In the spring of 1870, when Verdi received through the post from the French librettist Camille Du Locle the synopsis of an opera plot that was to become Aida, he was in his 57th year. The days when he produced an opera every few months were far behind. The pressures, financial and psychological, had eased, and for some time past he had written operas at intervals of three of four years: Un Ballo in Maschera was produced in 1859, La Forza del Destino in 1862, Don Carlo in 1867. Between compo-sitions Verdi was happy to return to the life of a farmer at Sant’Agata.
Managements continued to request new operas from him, and librettists to suggest subjects. He could afford to wait. Du Locle, joint librettist with Joseph Mery of Don Carlo, was anxious to collaborate again with Verdi and had put forward various ideas, including Froufrou by Meilhac and Halevy, Moliere’s Tartuffe and a play by the contemporary Spanish dramatist Lopez de Ayala. When he sent Verdi the Spanish play he enclosed a four-page synopsis of an Egyptian subject. It was this that aroused the composer’s interest. Rejecting the Spanish play, he praised the Egyptian synopsis and asked who had written it.

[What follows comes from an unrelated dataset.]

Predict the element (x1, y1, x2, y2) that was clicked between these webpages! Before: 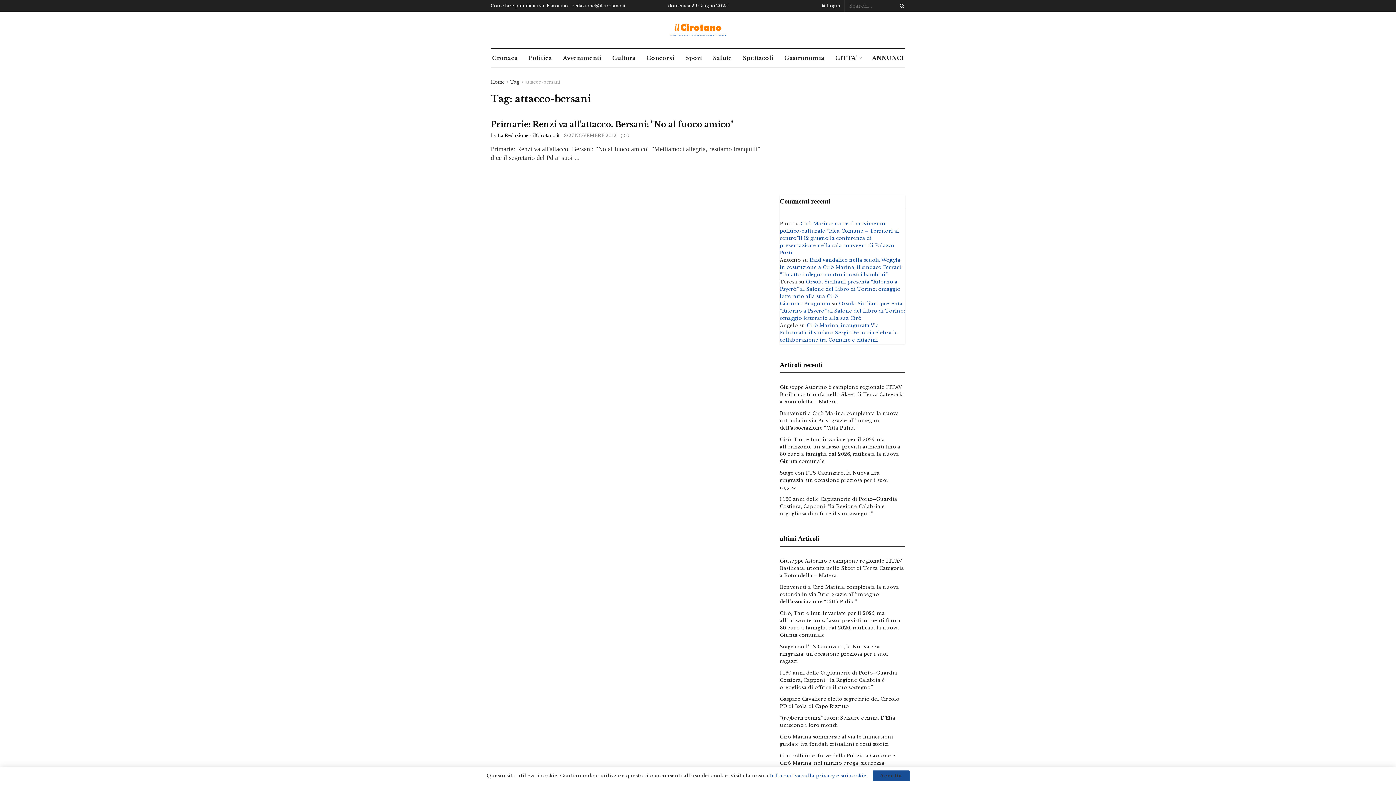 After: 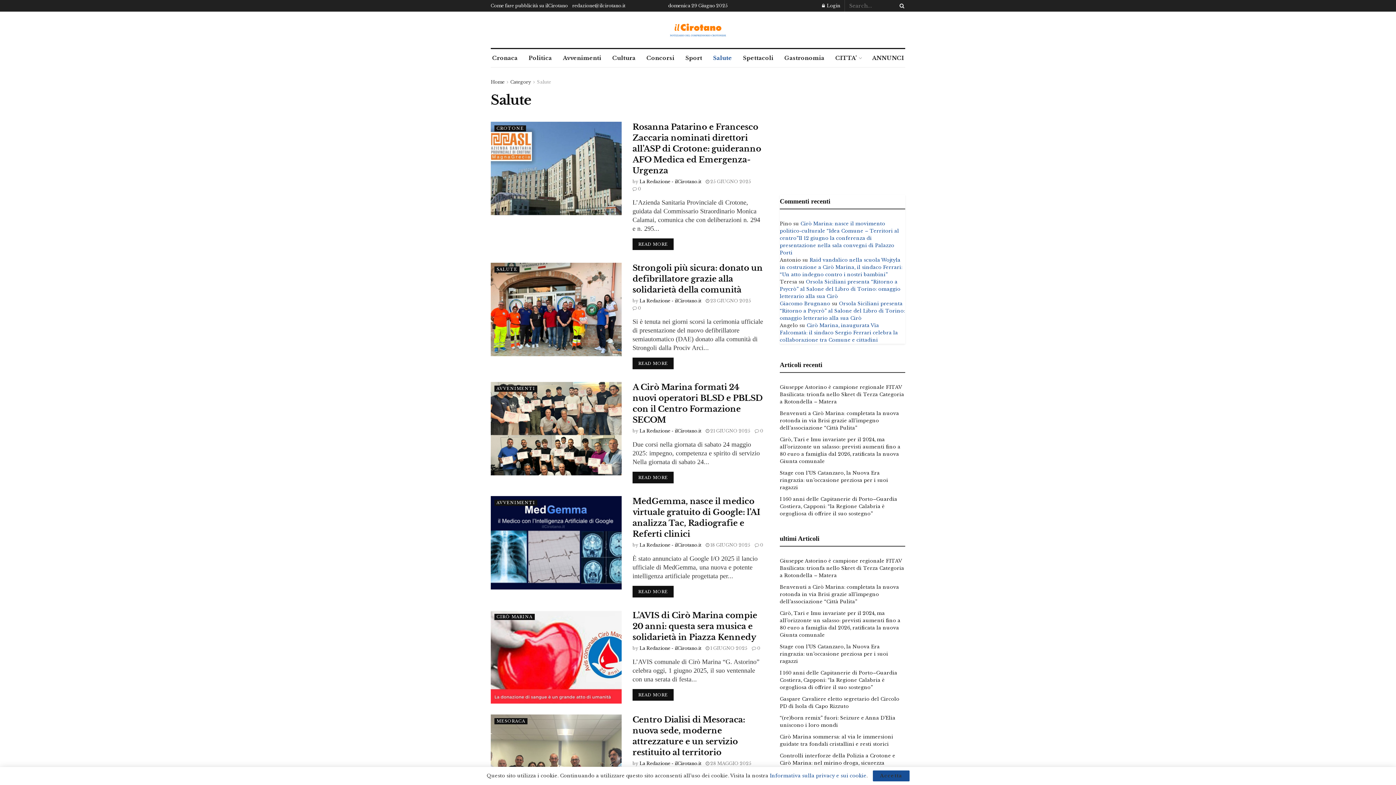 Action: bbox: (711, 49, 733, 67) label: Salute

It was a question that has not yet received a complete answer. Du Locle’s immediate reply was that he himself had put it together from a story by the French Egyptologist, Auguste Mariette. Mariette, given the ennobling title of Bey by the Khedive of Egypt in recognition of his achievements, had presented his story to the Khedive with the suggestion that it could form the basis of a really splendid opera to celebrate the opening of the Suez Canal. The Khedive agreed, and through Mariette, Du Locle had been entrusted with the task of commissioning a famous composer to write the music.Verdi was the Khedive’s first choice, followed by Gounod and then Wagner.

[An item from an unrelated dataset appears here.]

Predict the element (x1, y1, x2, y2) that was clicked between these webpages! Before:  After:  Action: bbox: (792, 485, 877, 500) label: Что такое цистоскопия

When Verdi agreed to write the opera that became Aida, the Suez Canal had been open for several months. It might have been possible for the opera to have been written in time to inaugurate the new Cairo Opera House in November 1869, two weeks before the opening of the Canal, had Du Locle been less mysterious in an earlier approach to Verdi, when he had asked the composer if he would be willing to write an opera for a far-distant country. At that time Verdi had refused, and the Cairo Opera opened with Rigoletto. Now that he had agreed to set Mariette’s subject, a date for production was decided upon that gave him only six months to complete the opera. Du Locle drafted a complete libretto in French, but Verdi had decided the opera should be in Italian. Antonio Ghislanzoni, who some months earlier had worked on the revised Forza del Destino, was hired to translate the text into Italian verse.
Whoever may have had a hand in the libretto, the music emerged from Verdi alone – and in no more than four months. However, due to the Franco-Prussian war the shipping of the scenery from Paris to Cairo was delayed, and it was not until December 24, 1871, that Aida was given its first performance at the Cairo Opera House.

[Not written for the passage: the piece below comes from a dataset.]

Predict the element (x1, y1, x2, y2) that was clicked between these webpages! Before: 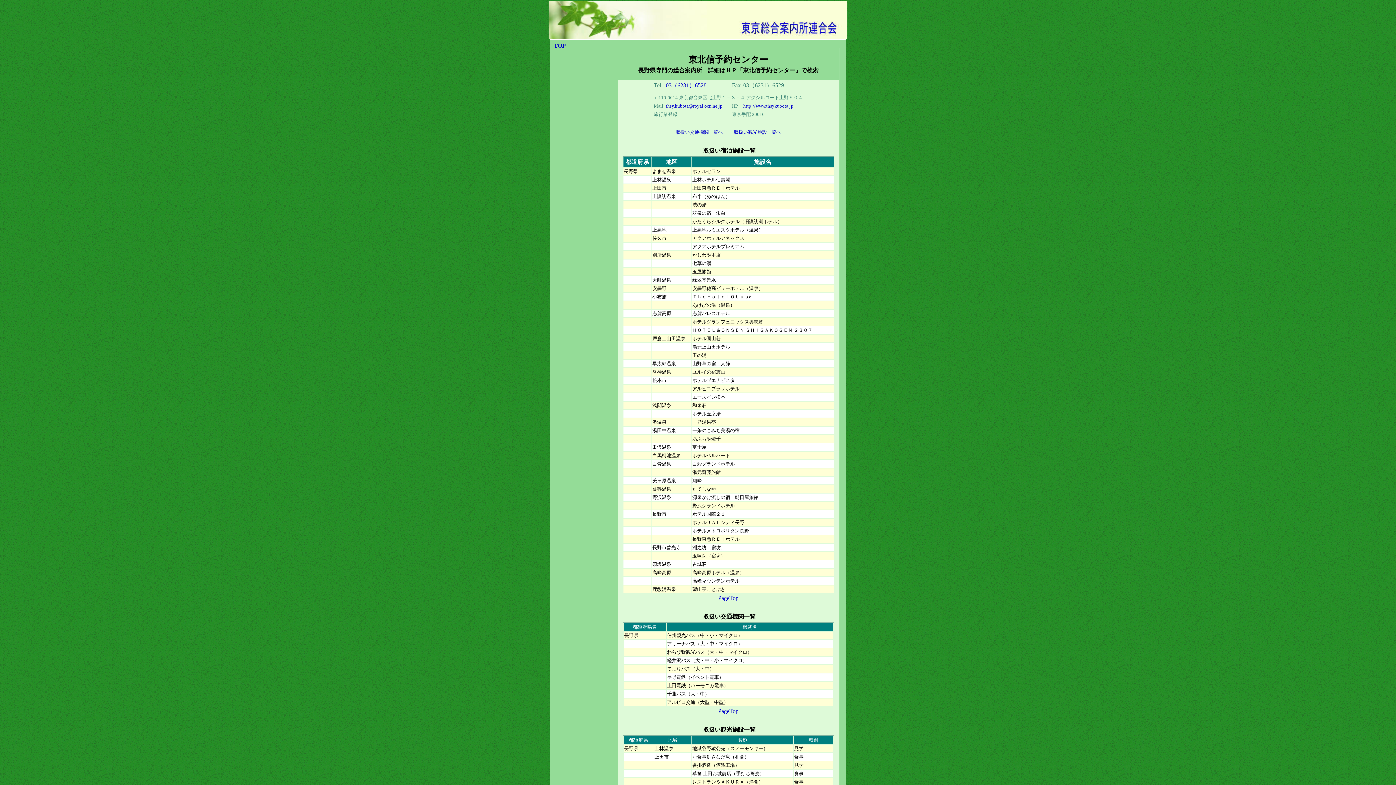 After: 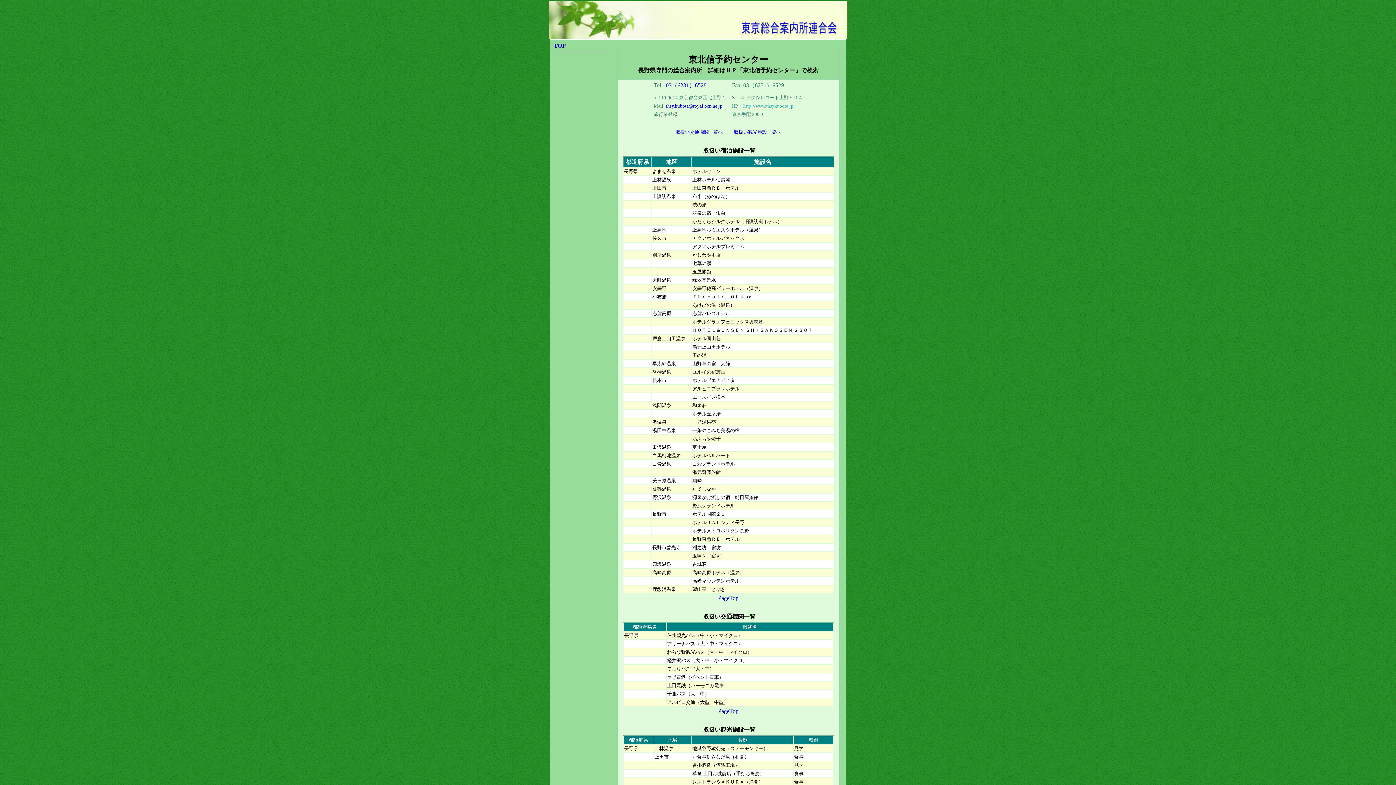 Action: bbox: (743, 103, 793, 108) label: http://www.thsykubota.jp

The opera was a triumph at its premiere and has remained immensely and deservedly popular ever since, though it has perhaps been somewhat misunderstood. It is generally thought of as a spectacular work, but despite the spectacle of its triumphal scene (Act II, Scene 2), which is admittedly the grandest scene in the whole of grand opera, Aida is intrinsically an intimate opera. It is an opera about individuals and their passions, not about nations and their military exploits. It also has a strong claim to be called Verdi’s most original work for the stage, combining as it does the vigor and melodic fecundity of the composer’s earlier period with something of the psychological penetration of the two masterpieces that were to follow – Otello and Falstaff – without in any way sounding like a transitional work.
It is little wonder that, in her centenary year, Aida should be at the height of her popularity with critics and public alike.